"What's your major?" is typically the first question students ask each other on a college campus. The second question is typically also a standard, but the answer to the first question determines the intensity.
"So what are you going to do with that?"
As I fielded that question, people generally assumed that I was going to be a teacher. English is only good for teaching more English, is the thought process there. My plan was to be an editor. And for the record, I'm a damn good editor, but that's not how my life has worked out. We make plans and God laughs, as the saying goes. I've been working in business for the last 10 years or so, doing just about every kind of business writing you can think of. Sure, I've done some editing, using what I thought I would be doing with my degree, but it seems like the real strength of my education has been in finding application of what I learned in school in places that aren't clear applications.
I'll probably share these from time to time, but the first application is what's leading me to write this blog post. It's all about contributing to the conversation.

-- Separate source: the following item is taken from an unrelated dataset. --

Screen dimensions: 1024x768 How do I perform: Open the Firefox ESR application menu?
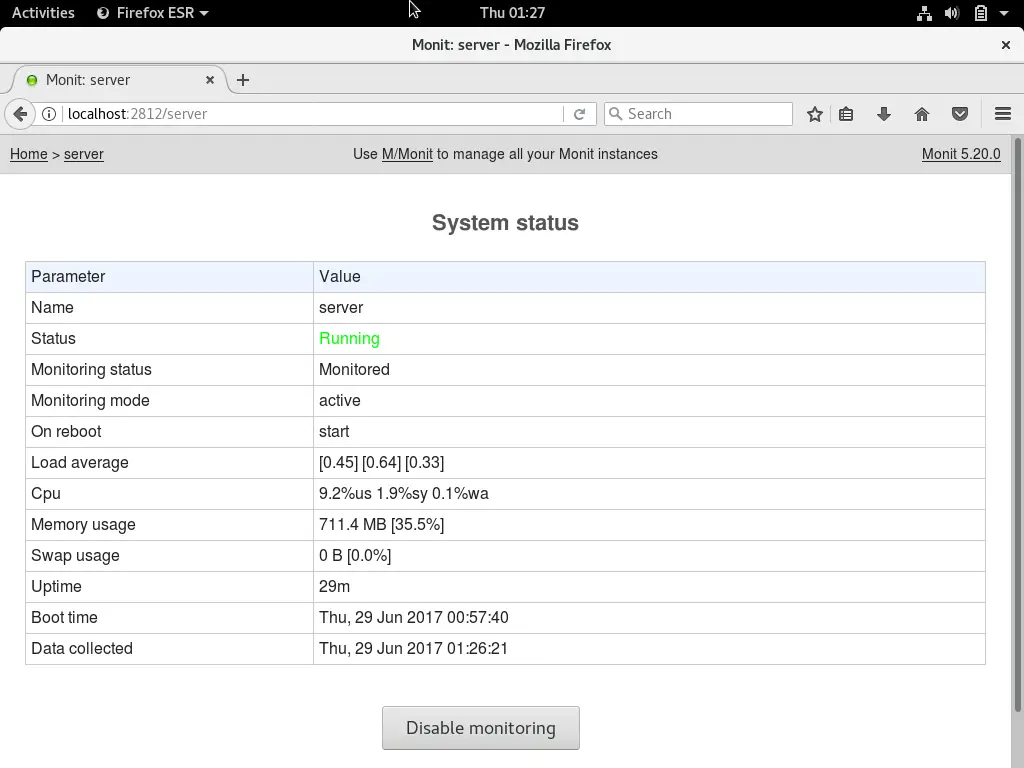pyautogui.click(x=150, y=13)
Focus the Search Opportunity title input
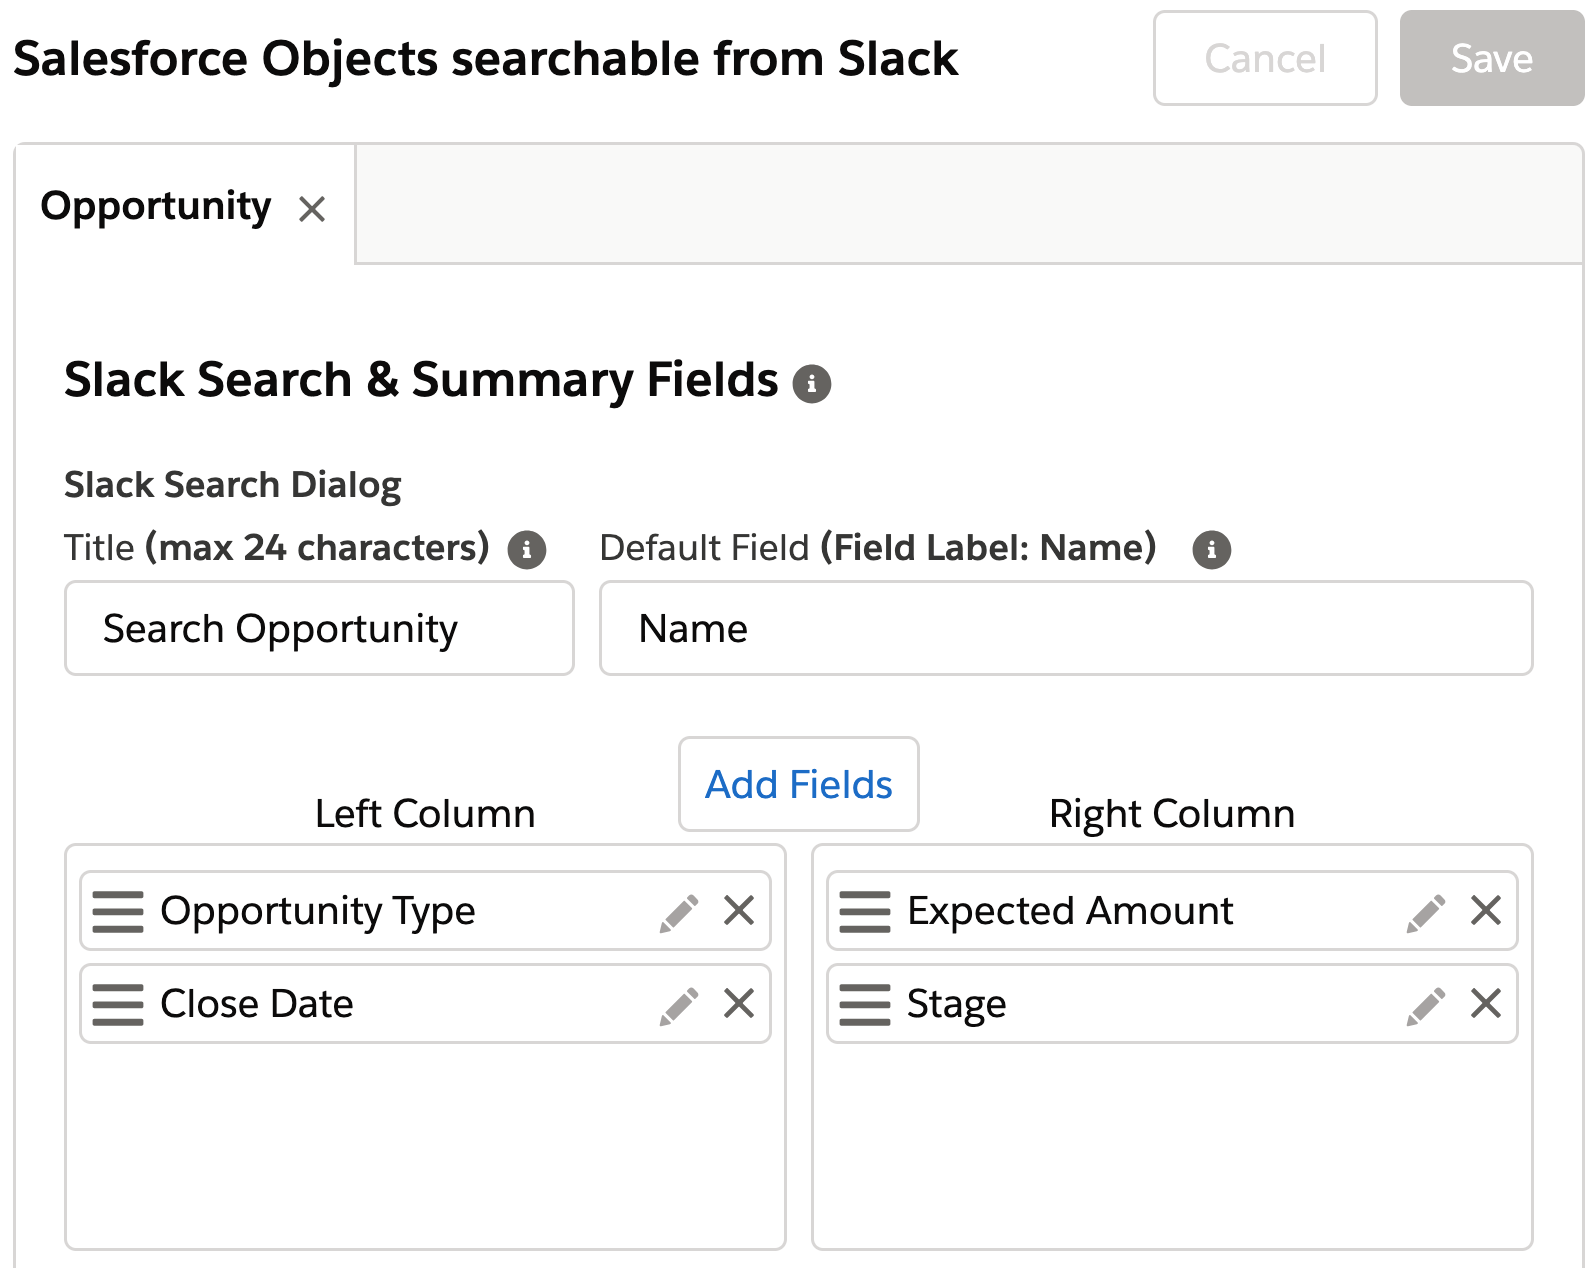 [319, 629]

Where I studied English, we had to study a major author and had a choice between Milton, Shakespeare and someone else that I don't remember. The key here is that these are major authors, their writing has been around for centuries and commented on by some of the greatest literary minds of history. I took the class on John Milton and one of the requirements was to write a research paper, using a topic that hadn't been addressed before.

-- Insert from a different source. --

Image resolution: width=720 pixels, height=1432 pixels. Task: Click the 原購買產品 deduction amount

When I read that project description in the syllabus, I kind of freaked out. One of the most famous commenters on Milton's work is Samuel Taylor Coleridge. Yes, that one. (I realize I'm a giant dork.) The Rime of the Ancient Mariner author, Samuel Taylor Freaking Coleridge. And that was also hundreds of years ago. What could I possibly come up with that could even compete with what Coleridge and hundreds of scholars since him have said about Milton?
As the assignment got closer, I voiced my concern in class and the professor looked at me and said, "I just want you to contribute to the conversation."
The paper I wrote didn't have to be groundbreaking, earth-shattering or paradigm shifting. He just wanted us to be informed and express our own thoughts, the main point there being that the thoughts had to be ours. And then we had to share them, we couldn't keep them to ourselves.
That led me today to be thinking about what conversations do I want to contribute to. What do I care enough about that I don't mind putting in some work to learn about it and then contribute to the conversation about it? Sure, we have Facebook and Twitter and, well, blogs like this one where we share thoughts of all kinds, ranging from what food we ate, where we are right now to having fantastic ideas that we should legitimately share. And I'm as guilty as the next person when it comes to creating my own noise to drown out good thoughts, but it's important to contribute your own thoughts to the conversations you've got an emotional investment in rather than sitting back and just letting the opinions of everyone else just wash over you.
Create something. It doesn't have to be big, it just has to be yours.